## REQUIRED ACTION
Here the job is to transcribe only the lines from the one containing "Task: Switch to the Default tab" through the last line below, exactly as written; please leave out pictures.

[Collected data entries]
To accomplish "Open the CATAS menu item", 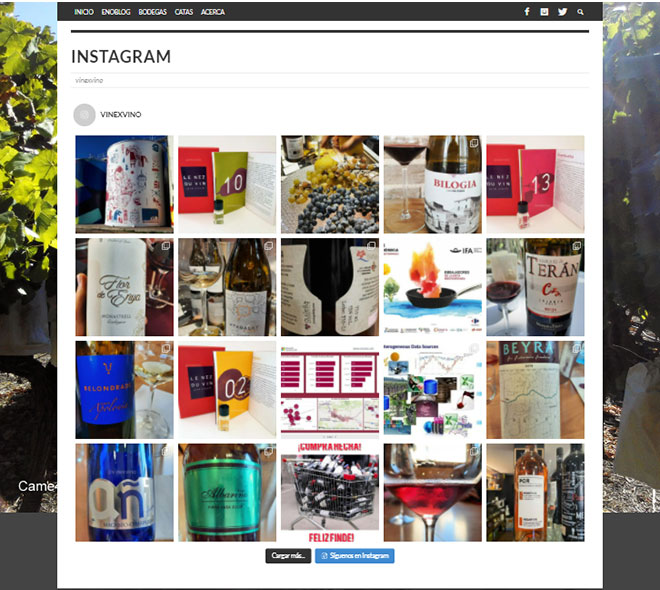I will pos(184,12).
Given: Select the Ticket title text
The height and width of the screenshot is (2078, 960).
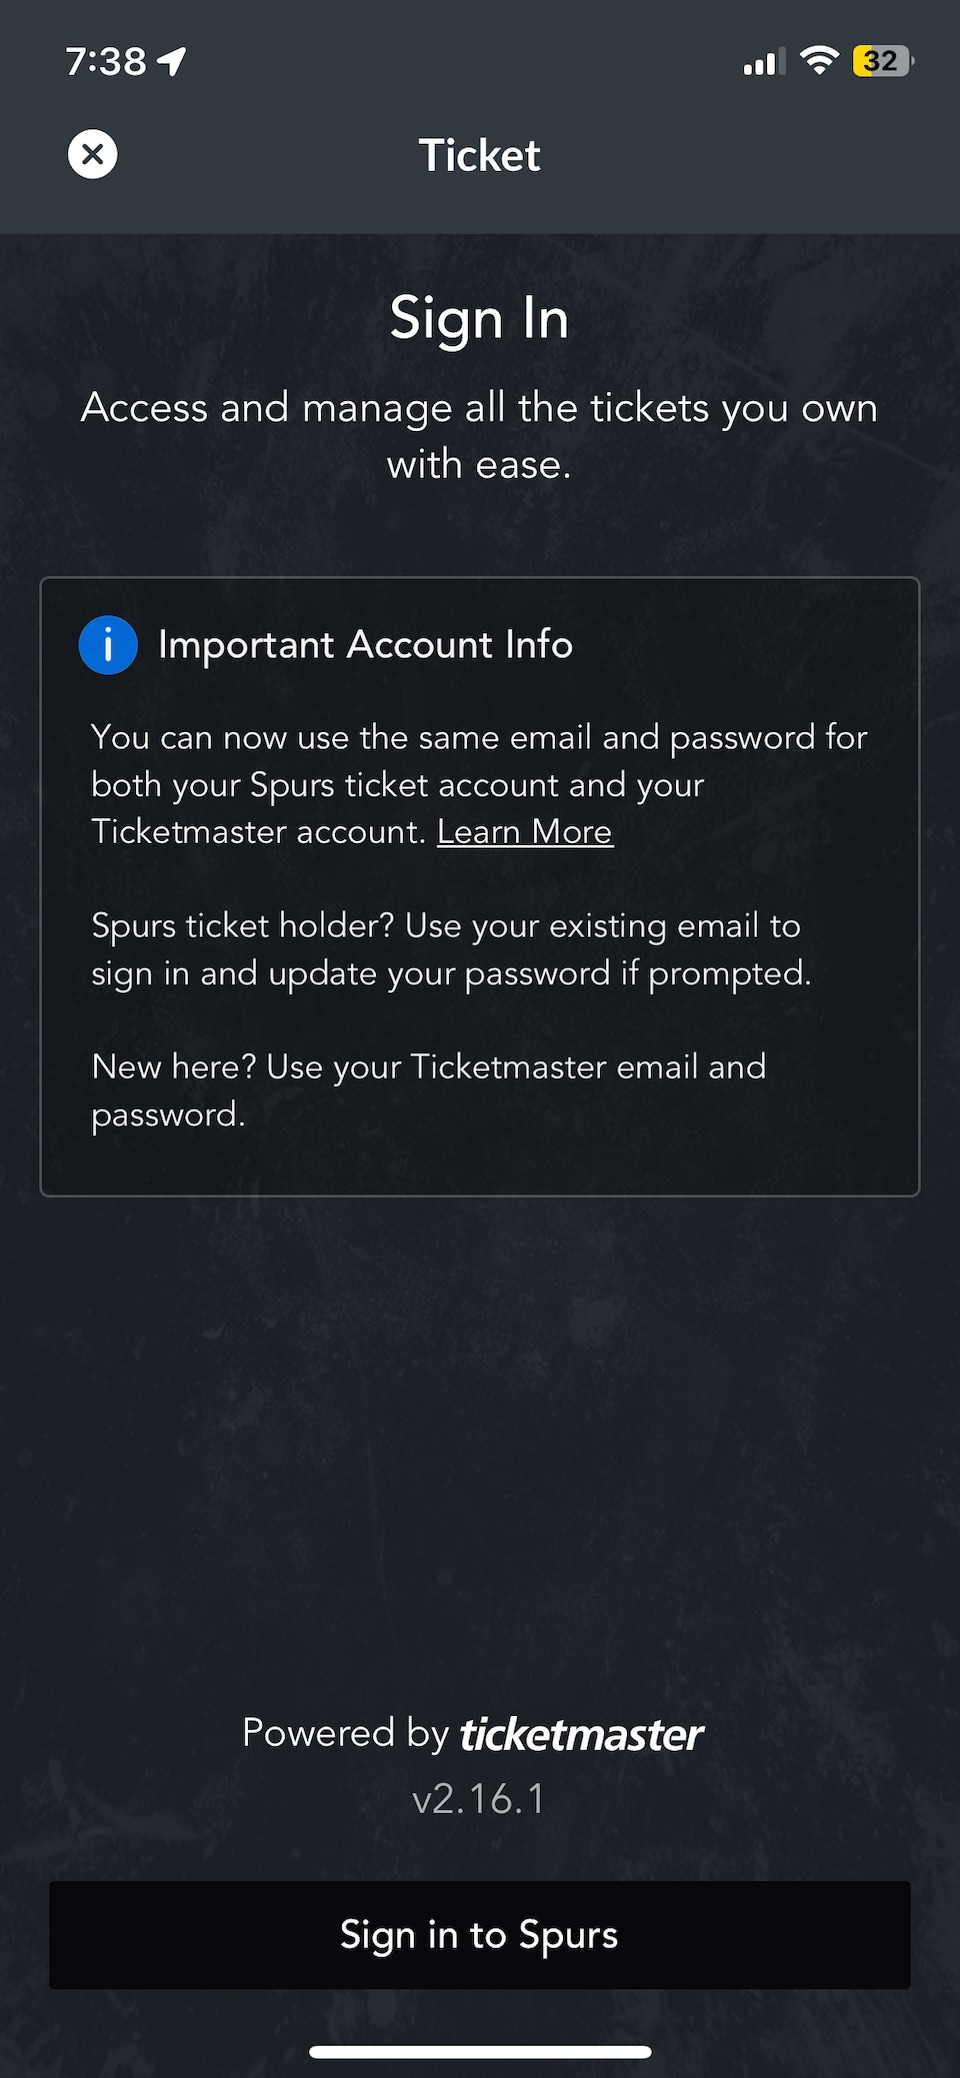Looking at the screenshot, I should pyautogui.click(x=479, y=154).
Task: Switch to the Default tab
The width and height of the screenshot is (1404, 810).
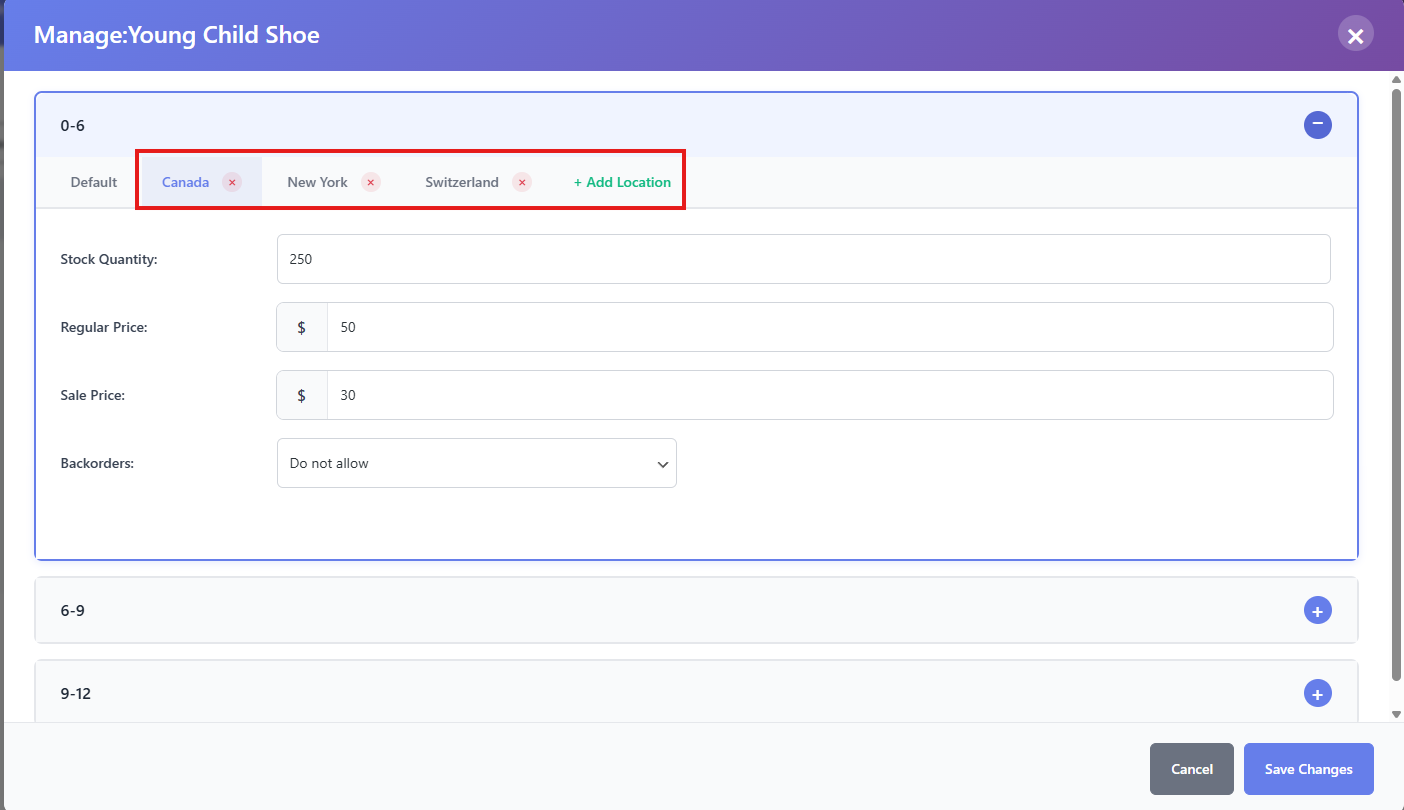Action: (x=94, y=182)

## EXERCISE ANSWER
Task: Switch to the Default tab
The width and height of the screenshot is (1404, 810).
Action: (x=94, y=182)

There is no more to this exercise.